Like the day I joined my boss for a meeting with the Ugandan ambassador to the UN. They talked about creating more jobs for refugees and helping them become self-reliant. Afterwards, my boss asked, “Does this feel too abstract to you?”
“Not at all. Coming from the frontline, I can picture exactly how these ideas would work on the ground — and the potential challenges.”
Or the time after following the Israel-Palestine issue for long, I saw a journalist friend in Lebanon post a video report from Beirut. In the footage, he was waering a helmet, calmly describing the scene. I immediately emailed him all the UN press releases and statements about Lebanon, hoping to ease some of the information overload.
Instead of ending with “Best regards,”
I wrote, “Stay safe.”
And then there was the day, I was racing to make it to the African Union on time, clutching documents and a laptop, sprinting through the streets of New York with my boss. We met the AU ambassador — a graceful and brilliant lady — and had a heartfelt and meaningful conversation. Seeing her quiet yet unshakable strength was inspiring. It was also the moment I realized that even though macro-level discussions can be abstract, they have the power to create structural changes that eventually ripple down to the ground.

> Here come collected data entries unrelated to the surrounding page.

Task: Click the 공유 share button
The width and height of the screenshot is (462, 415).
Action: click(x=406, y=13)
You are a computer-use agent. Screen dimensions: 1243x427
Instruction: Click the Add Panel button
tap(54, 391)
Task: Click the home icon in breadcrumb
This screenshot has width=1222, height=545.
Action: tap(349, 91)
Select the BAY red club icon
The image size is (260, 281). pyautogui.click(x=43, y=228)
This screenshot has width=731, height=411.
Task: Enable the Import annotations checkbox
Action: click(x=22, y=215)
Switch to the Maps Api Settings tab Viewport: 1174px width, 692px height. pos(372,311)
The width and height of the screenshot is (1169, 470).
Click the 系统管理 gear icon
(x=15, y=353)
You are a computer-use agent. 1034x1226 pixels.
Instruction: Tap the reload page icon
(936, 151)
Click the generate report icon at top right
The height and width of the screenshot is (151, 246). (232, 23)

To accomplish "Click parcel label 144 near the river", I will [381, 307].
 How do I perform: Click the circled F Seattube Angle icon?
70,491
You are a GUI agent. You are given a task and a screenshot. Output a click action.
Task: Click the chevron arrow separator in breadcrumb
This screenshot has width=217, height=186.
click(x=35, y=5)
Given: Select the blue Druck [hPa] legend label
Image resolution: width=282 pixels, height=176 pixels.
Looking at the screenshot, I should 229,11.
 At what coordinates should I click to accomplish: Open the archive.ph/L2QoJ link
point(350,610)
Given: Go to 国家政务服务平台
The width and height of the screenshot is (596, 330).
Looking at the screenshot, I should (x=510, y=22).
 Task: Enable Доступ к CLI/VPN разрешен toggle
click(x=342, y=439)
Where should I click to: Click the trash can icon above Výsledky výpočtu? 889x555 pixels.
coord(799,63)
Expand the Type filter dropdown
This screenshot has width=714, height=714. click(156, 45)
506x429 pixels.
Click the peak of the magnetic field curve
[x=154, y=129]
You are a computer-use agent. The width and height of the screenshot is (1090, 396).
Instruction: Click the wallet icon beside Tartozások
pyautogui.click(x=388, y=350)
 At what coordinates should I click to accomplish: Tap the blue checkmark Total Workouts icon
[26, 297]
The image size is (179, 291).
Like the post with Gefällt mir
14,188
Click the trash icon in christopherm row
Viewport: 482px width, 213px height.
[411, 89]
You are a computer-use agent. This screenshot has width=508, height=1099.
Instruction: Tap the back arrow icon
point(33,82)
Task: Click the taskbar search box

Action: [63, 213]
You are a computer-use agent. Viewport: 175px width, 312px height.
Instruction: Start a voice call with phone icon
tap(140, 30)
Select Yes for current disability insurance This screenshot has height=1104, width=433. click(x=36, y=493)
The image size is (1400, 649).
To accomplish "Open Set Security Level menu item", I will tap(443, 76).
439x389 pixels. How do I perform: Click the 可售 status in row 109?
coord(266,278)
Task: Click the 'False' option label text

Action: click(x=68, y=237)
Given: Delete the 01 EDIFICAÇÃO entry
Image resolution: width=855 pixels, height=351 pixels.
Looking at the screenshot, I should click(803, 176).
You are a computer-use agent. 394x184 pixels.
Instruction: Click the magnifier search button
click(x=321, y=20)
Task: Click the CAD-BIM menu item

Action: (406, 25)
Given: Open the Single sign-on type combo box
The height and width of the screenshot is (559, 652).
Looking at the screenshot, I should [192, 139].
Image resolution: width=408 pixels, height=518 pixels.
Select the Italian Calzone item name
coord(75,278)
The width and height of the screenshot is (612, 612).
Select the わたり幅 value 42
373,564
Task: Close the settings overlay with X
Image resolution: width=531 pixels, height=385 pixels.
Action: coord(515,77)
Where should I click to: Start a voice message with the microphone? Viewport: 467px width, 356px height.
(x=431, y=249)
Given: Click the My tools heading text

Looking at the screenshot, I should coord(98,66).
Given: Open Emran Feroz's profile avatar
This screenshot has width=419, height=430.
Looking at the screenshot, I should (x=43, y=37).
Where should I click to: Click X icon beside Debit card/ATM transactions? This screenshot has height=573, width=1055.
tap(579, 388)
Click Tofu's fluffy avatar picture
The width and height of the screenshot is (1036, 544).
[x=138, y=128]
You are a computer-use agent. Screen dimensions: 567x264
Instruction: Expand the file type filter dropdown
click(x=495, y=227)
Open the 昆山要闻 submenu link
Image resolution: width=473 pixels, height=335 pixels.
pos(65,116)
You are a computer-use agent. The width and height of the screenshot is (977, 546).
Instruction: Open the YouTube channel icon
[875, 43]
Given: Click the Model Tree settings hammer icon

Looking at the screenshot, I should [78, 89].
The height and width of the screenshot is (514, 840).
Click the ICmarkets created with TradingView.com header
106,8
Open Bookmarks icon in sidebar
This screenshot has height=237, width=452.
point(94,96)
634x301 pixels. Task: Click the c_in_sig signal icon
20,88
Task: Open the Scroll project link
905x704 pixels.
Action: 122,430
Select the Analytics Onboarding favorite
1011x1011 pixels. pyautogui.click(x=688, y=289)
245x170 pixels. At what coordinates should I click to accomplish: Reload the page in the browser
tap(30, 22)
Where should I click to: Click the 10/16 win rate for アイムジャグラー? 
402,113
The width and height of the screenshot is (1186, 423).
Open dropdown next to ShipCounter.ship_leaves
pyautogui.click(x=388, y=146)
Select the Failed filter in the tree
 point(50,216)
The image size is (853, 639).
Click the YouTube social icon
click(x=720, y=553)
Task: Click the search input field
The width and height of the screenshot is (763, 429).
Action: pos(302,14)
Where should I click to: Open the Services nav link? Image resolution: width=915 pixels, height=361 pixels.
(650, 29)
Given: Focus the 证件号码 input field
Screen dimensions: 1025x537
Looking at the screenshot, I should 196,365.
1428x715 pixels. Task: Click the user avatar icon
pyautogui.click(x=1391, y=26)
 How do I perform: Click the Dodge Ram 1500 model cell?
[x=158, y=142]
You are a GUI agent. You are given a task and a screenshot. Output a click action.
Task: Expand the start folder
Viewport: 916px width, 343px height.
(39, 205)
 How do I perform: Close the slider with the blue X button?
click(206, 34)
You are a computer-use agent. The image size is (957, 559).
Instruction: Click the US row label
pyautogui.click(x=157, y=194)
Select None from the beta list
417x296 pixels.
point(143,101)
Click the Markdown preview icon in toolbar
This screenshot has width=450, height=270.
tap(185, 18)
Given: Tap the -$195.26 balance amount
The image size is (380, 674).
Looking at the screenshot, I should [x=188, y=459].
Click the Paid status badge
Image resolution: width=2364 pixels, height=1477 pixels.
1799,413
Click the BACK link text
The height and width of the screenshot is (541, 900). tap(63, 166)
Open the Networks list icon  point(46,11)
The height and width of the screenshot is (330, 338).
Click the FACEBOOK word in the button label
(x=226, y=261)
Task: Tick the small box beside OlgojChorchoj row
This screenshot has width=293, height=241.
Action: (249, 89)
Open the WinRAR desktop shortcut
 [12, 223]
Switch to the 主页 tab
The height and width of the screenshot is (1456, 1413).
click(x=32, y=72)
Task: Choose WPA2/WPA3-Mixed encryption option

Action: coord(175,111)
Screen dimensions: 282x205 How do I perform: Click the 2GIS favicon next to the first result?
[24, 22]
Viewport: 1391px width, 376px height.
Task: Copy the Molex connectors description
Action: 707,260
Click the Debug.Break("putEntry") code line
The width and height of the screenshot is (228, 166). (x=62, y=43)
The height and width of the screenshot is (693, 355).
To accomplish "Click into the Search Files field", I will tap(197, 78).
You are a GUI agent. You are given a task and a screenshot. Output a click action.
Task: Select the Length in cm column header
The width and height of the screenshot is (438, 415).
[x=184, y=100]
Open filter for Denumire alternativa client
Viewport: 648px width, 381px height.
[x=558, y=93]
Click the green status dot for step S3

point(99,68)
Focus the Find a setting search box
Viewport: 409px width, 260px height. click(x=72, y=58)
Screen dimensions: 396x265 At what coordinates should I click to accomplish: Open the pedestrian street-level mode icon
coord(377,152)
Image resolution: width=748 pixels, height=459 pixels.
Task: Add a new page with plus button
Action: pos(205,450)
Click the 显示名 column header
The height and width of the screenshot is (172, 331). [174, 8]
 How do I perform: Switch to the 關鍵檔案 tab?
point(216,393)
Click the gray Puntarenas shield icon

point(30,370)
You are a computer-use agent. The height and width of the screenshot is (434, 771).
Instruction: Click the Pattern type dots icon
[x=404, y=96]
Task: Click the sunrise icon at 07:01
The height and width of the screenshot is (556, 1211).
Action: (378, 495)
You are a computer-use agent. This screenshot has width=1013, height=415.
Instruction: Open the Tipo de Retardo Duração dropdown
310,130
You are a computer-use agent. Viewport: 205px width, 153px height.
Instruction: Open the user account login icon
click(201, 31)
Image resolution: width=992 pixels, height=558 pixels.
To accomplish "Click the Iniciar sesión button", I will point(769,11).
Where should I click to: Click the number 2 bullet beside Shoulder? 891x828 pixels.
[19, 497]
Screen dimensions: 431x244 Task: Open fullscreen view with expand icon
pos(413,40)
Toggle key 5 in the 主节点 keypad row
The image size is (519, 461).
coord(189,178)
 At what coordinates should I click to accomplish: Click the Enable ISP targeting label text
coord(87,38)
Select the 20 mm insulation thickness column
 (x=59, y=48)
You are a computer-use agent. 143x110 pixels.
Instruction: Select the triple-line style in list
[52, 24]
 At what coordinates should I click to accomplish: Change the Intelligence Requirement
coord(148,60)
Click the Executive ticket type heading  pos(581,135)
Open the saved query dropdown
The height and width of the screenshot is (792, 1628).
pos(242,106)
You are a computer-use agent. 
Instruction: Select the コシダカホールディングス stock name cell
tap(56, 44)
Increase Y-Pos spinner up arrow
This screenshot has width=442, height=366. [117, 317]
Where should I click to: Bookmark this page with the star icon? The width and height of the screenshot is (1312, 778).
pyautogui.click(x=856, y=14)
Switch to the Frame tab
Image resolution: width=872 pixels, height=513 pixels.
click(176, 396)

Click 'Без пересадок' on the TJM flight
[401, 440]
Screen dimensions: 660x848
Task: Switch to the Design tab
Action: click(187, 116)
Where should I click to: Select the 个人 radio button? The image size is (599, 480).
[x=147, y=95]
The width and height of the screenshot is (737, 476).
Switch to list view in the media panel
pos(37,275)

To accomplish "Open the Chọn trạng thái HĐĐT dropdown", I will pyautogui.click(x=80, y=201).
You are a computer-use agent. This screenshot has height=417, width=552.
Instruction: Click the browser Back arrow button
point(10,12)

Outside of work, life has its perks too.
Weekends are for trying new restaurants, catching a comedy show, or taking road trips. Sometimes, I even surprise myself by finding joy in small acts of kindness — something my mom always encouraged me to do. My old friend is also here in NYC. Even though we’re all busy and we don’t get to meet often, we still have those moments. Like the time we suddenly got emotional, reminiscing about how different life feels compared to our 22-year-old expectations. In the middle of it, she abruptly said, “Wait, I need to poop. Let’s cry later.” It was ridiculous, but it also made me realize we haven’t changed a bit even after all these years.
Now that I think about it, maybe New York hasn’t been so bad to me. It’s challenged me in ways I didn’t expect — forcing me to question myself and the world around me. But it’s also given me the chance to unlearn, to see things in a new light.
I’m grateful for the constant flow — from one extreme to another. While I still believe I’m better suited for the frontline, who knows?
Theoretical knowledge might be grey, but staying in motion feels right. Because, in the end, the tree of life stays evergreen only when it keeps growing.